In embodiments, the thermoplastic gel has a hardness of less than
100 g peak load.
[0031] In embodiments, the thermoplastic gel prepared by the
methods disclosed herein has a tack time of about 2 seconds or
less. In embodiments, the thermoplastic gel has a tack time of
about 1 second or less. In embodiments, the thermoplastic gel has a
tack time of less than 2 seconds. In embodiments, the thermoplastic
gel has a tack time of less than 1 second.
[0032] In embodiments, the thermoplastic gel prepared by the
methods disclosed herein has an adhesiveness less than 20 mJ. In
embodiments, the thermoplastic gel has an adhesiveness less than 10
mJ. In embodiments, the thermoplastic gel has an adhesiveness less
than 5 mJ. In embodiments, the thermoplastic gel has an
adhesiveness less than 1 mJ. In embodiments, the thermoplastic gel
has an adhesiveness less than 0.75 mJ.
[0033] As used herein, the term "styrene diblock copolymer" refers
to a diblock copolymer having a polystyrene segment and another
elastomeric segment. Styrene diblock copolymers are known. Examples
of a "styrene diblock copolymer" include
poly(styrene-ethylene/propylene) (SEP),
poly(styrene-ethylene/butylene), and combinations thereof. Other
examples of a "styrene diblock copolymer" include
poly(styrene-butadiene) and poly(styrene-isoprene). The styrene
diblock copolymer can have about 25 wt % to about 40 wt % styrene,
for example, between about 30 wt % and about 40 wt % styrene or
between about 35 wt % and about 40 wt % styrene.
[0034] As used herein, the term "styrene triblock copolymer" refers
to a triblock copolymer having polystyrene end segments and another
elastomeric center segment. Styrene triblock copolymers are known.
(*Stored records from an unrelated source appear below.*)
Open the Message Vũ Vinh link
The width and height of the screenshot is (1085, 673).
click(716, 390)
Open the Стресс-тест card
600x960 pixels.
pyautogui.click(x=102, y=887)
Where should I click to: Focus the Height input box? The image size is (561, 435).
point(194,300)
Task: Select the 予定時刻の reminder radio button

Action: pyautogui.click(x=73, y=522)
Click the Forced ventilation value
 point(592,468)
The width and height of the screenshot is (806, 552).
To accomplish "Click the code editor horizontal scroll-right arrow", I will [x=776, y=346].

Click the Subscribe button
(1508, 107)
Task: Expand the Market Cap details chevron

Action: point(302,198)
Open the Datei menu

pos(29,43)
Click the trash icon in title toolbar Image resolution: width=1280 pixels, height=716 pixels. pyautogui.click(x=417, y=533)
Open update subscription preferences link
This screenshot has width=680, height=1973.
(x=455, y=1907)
Examples of a "styrene triblock copolymer" include
poly(styrene-butadiene-styrene) (SBS),
poly(styrene-ethylene/butylene-styrene) (SEBS),
poly(styrene-ethylene/propylene-styrene) (SEPS),
poly(styrene-ethylene/ethylene-propylene-styrene) (SEEPS), and
combinations thereof. Another example of a "styrene triblock
copolymer" is poly(styrene-isoprene-styrene) (SIS). The styrene
triblock copolymer can have about 25 wt % to about 40 wt % styrene,
for example, between about 30 wt % and about 40 wt % styrene or
between about 35 wt % and about 40 wt % styrene.
[0035] In embodiments where the thermoplastic gel is with both a
styrene triblock copolymer and a styrene diblock copolymer, about
10 wt % to about 20 wt % of the styrene triblock copolymer and
about 4 wt % to about 10 wt % of the styrene diblock copolymer can
be used in combination. For example, about 12 wt % to about 16 wt %
of the styrene triblock copolymer and about 5 wt % to about 7 wt %
of the styrene diblock copolymer can be used in combination.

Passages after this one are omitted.